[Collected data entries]
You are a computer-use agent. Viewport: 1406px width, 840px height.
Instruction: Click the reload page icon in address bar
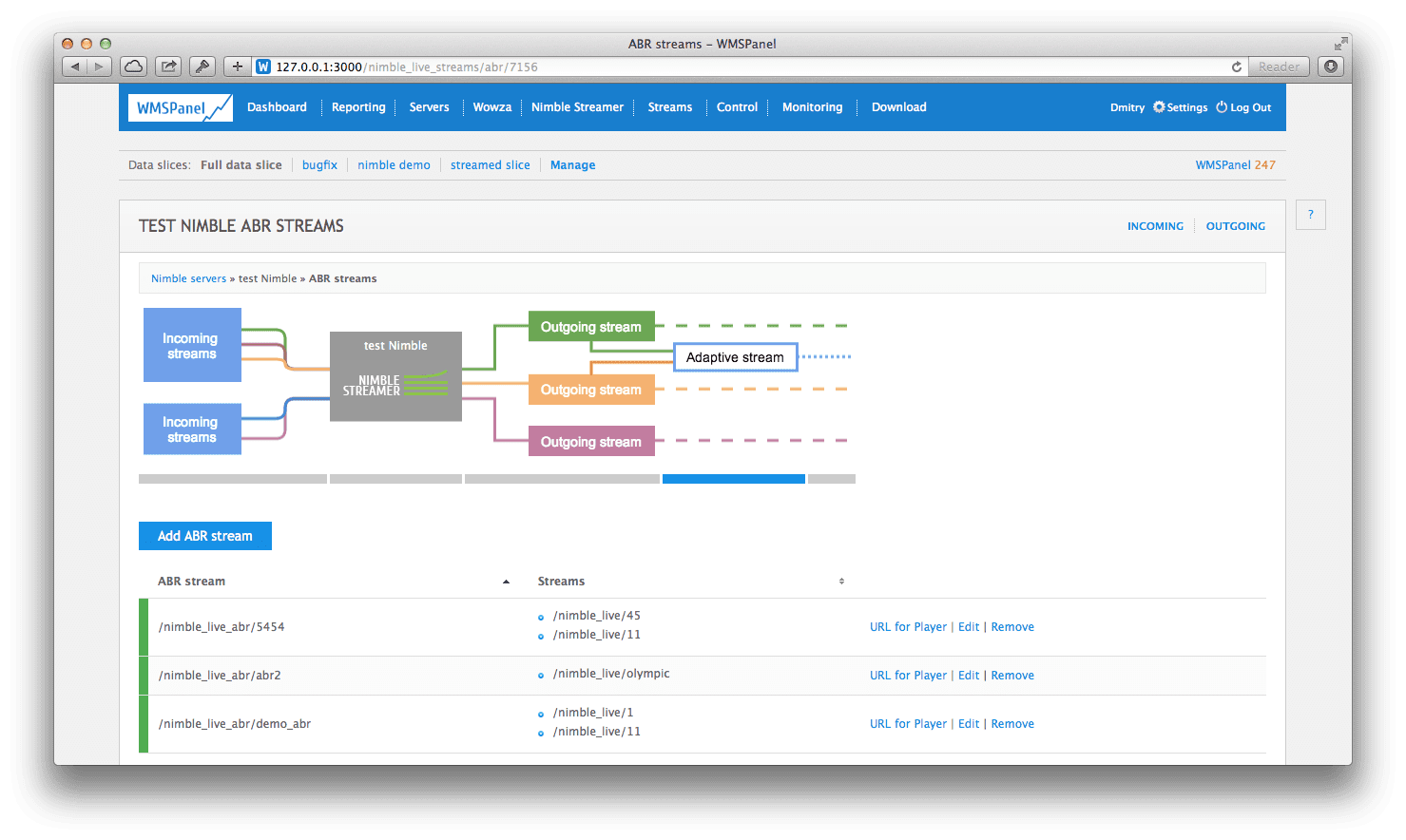click(1236, 67)
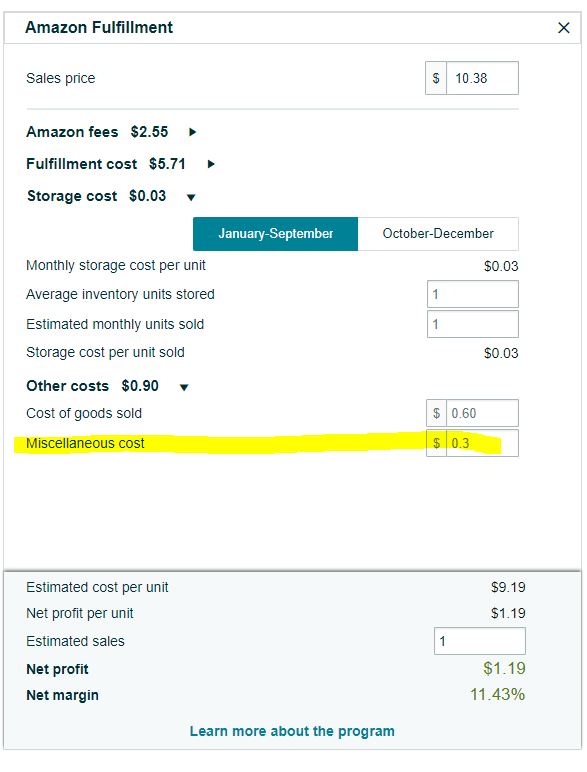Image resolution: width=587 pixels, height=772 pixels.
Task: Close the Amazon Fulfillment panel
Action: [563, 28]
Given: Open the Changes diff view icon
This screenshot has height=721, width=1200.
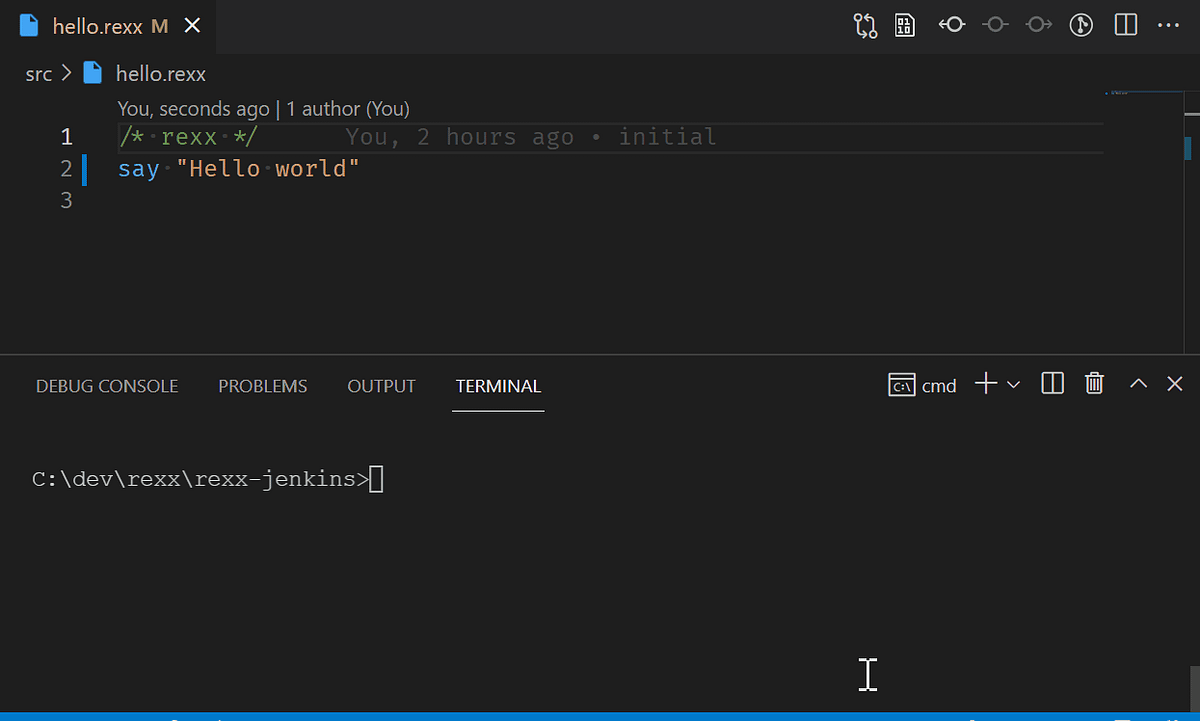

→ **EXERCISE DESCRIPTION**
Each record must be repeated verbatim, and no picture may appear in the copy.

→ **EXERCISE RESPONSE**
You are a computer-use agent. Viewport: 1406px width, 840px height.
Instruction: Click the reload page icon in address bar
click(1236, 67)
Image resolution: width=587 pixels, height=772 pixels.
Task: Close the Amazon Fulfillment panel
Action: [563, 28]
Given: Open the Changes diff view icon
This screenshot has height=721, width=1200.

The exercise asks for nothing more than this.